Habiéndole cogido el gusto al periodismo, López Jaena se metería en todas las aventuras editoriales que emprendiese la colonia filipina en España. La primera fue la revista “Los Dos Mundos” que apareció en enero de 1883. La revista defendía que Cuba, Puerto Rico y las Filipinas tuvieran los mismos derechos que las demás provincias españolas. Su primera intervención en la revista fue un artículo incendiario, atacando a quienes acusaban a los filipinos de indolentes. La culpa era más bien de España que no se había preocupado de su educación ni de darles incentivos y, ahondando en la herida, pidió que se estableciesen comparaciones con lo que los británicos habían hecho en Singapur y Calcuta y los holandeses en Java. No obstante, tal vez para no significarse demasiado, López Jaena en el artículo distinguió entre los nobles propósitos de España y la deficiente actuación de su Administración.

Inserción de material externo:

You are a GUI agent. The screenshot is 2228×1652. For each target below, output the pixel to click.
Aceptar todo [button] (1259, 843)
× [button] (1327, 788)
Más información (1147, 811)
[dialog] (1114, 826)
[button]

La deriva de López Jaena hacia la radicalización en sus posturas se hizo evidente durante la cena que los emigrados filipinos organizaron el 25 de junio de 1884 en el Restaurante Inglés para celebrar el éxito que los pintores filipinos Juan Luna y Félix Resurrección Hidalgo habían obtenido en la Exposición Nacional de Bellas Artes de Madrid. El cuadro de Juan Luna era el “Spoliarium” y representaba la retirada de los gladiadores muertos de la arena. Cualquiera hubiera considerado que se trataba de un cuadro de temática histórica, género que entonces estaba muy en boga. Cualquiera menos un López Jaena un poco cargado de copas y con ganas de hablar. López Jaena lanzó un discurso en el que dijo: “Para mí, si hay algo grande, algo sublime en el “Spoliarium”, es porque detrás del lienzo, detrás de las figuras pintadas (…) flota la imagen viva del pueblo filipino sollozando su infortunio. Filipinas no es nada más que un spoliarium real con todos sus horrores. En todas partes hay expolio y la divinidad humana es ridiculizada. Los derechos del hombre han sido pisoteados. No hay igualdad en ningún sitio…” López Jaena era tan convincente que desde esa noche la lectura que se hace del cuadro es una lectura política en el sentido que él indicó, lectura que posiblemente no estuviese en el ánimo de Juan Luna.